Custom Firepit and Granite Benches
Landscape Installation and Stone Work in Pulaski Heights



Landscape Design and Materials

When this homeowner came to us he already had a design for completely renovating most his yard. For this part of the backyard the concept was to create a small lawn area surrounded on one side by a short retaining wall and on two sides by benches, utilizing reclaimed granite curbstones that were already on the property. In the front yard of this house we had already built a granite retaining wall with a concrete cap, the goal being to marry the clean, modern look of the house's cast concrete steps and foundation walls and the old style of granite stonework found in the neighborhood. For the backyard we repeated this motif: the retaining wall would be built from granite and the granite curb benches would sit on industrial looking concrete I-beam-shaped legs. The fire pit would invert the style of the front yard retaining wall: concrete walls would be capped with granite.

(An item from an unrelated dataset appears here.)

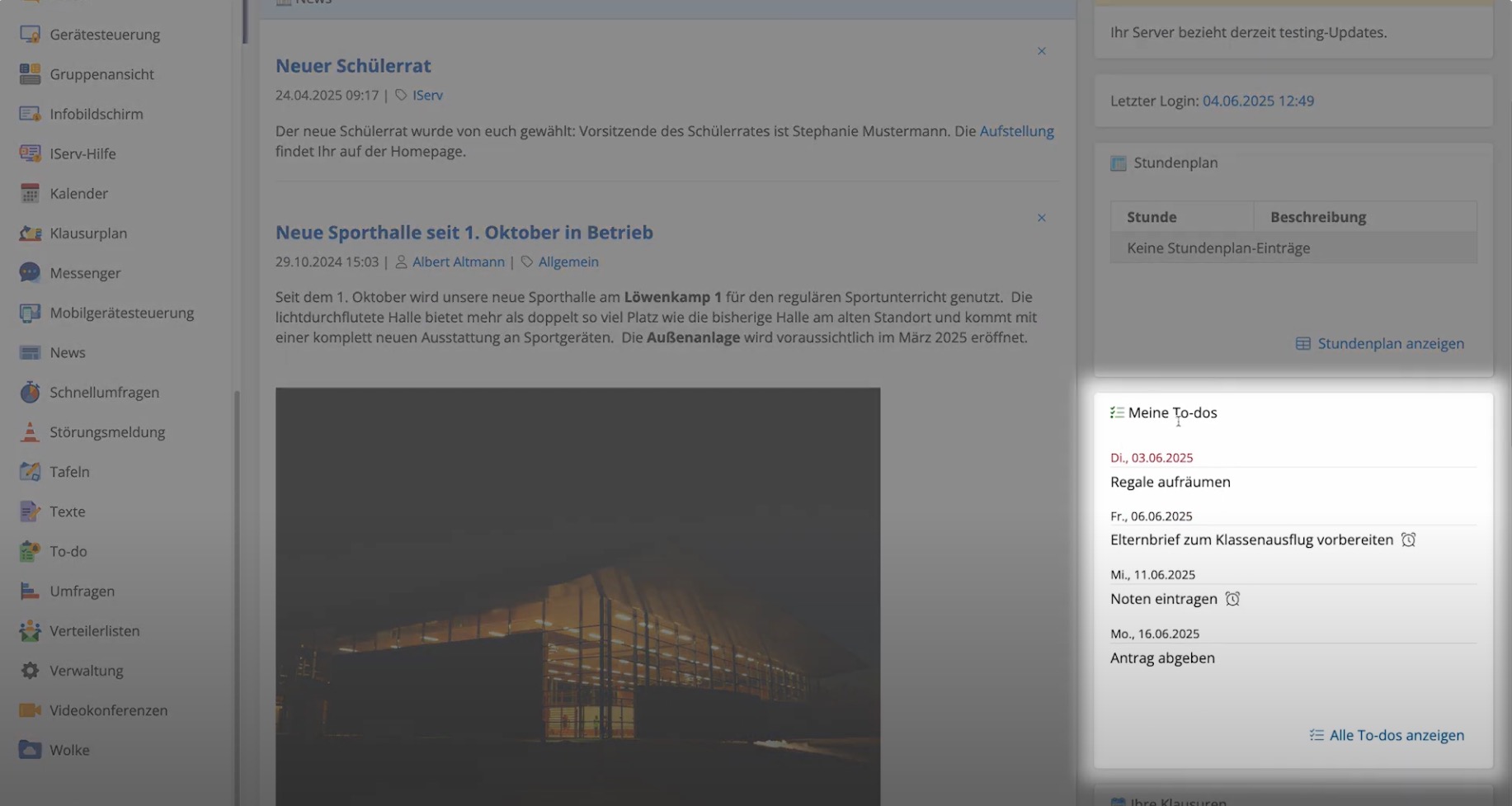1512x806 pixels.
Task: Open the To-do module
Action: 68,551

Retaining Wall Construction

The short retaining wall was built at bench height so that several of the granite curbs could be used as caps, creating benches integrated into the wall at the same height as the free standing benches. The wall also served to reconcile the grade of the neighboring lot with the new flat lawn in the center of this area. We built the wall using a hybrid of dry stone and mortared stone techniques: the face stones are chosen, shaped and placed according to the traditional methods of dry stone wall construction, which allows the wall to maintain strength even if there is some flexing in the future. To avoid having to build a hidden "back wall" behind the face stones, as is neccessary for a fully dry stacked retaining wall to be structurally sound, mortar is utilized as shims between some of the stones in a way that locks the back of the wall together but also still allows water to drain though the face of the wall. This technique is not right for every retainging wall, but when used appropriately it saves material, time and money without sacrificing durability and strength, and in this case also allows more space for the bushes we planted behind the wall.



Firepit Installation

The firepit is designed to reduce the amount of smoke by supplying extra air to the fire through the four holes in the firepit walls, the outside of which we cast in place out of concrete. The inside walls are built from fire brick and fire clay mortar. The cap stones we roughed out of granite slabs using the feather and wedge technique for splitting stone. Holes are drilled and then wedges are hammered into the holes to create the pressure that causes the stone to split. Pictured above are the roughed out capstones. We then further trimmed the stones to the correct shape using hand chisels and a paper pattern before mortaring them onto the firepit.